S.D., a minor v. Advocate Christ Hospital and Medical Center – $9,900,000 settlement for a 7 year old boy who suffered brain injuries when he arrested due to post-surgical neglect.

H.P. v. Hermann­ – $9,350,000 settlement for a 42 year-old man who suffered a brain injury during surgery to remove a brain tumor (meningioma).

M.R. v.
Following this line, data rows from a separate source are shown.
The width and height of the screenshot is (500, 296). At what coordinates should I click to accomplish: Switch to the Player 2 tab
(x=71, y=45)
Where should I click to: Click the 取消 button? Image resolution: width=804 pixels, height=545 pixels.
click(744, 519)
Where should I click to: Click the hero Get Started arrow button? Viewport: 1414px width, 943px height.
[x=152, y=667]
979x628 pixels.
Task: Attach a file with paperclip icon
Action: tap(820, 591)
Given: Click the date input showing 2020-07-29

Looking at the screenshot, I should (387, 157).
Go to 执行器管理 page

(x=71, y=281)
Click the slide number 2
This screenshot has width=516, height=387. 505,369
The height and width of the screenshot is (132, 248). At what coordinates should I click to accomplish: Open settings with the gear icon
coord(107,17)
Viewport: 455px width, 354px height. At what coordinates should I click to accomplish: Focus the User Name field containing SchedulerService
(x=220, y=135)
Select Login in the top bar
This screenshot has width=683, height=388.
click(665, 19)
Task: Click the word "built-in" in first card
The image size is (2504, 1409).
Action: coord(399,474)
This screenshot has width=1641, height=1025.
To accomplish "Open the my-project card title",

ASSH – $8,000,000 settlement for the surviving husband and adult children of a 52 year old woman who died when an anesthesiologist was unable to intubate her before an elective surgery. During trial preparations, the anesthesiologist admitted that he created an inaccurate and untrue anesthesia record of the events. He was later removed from the hospital staff as a result of that testimony.

I.S. v. Fajardo – Represented an infant who suffered brain damage as the result of anesthesiology malpractice. The child was rendered comatose by the malpractice, and he survived on a ventilator for seven years. Case settled for $6,200,000, a record malpractice settlement in Illinois in 1985.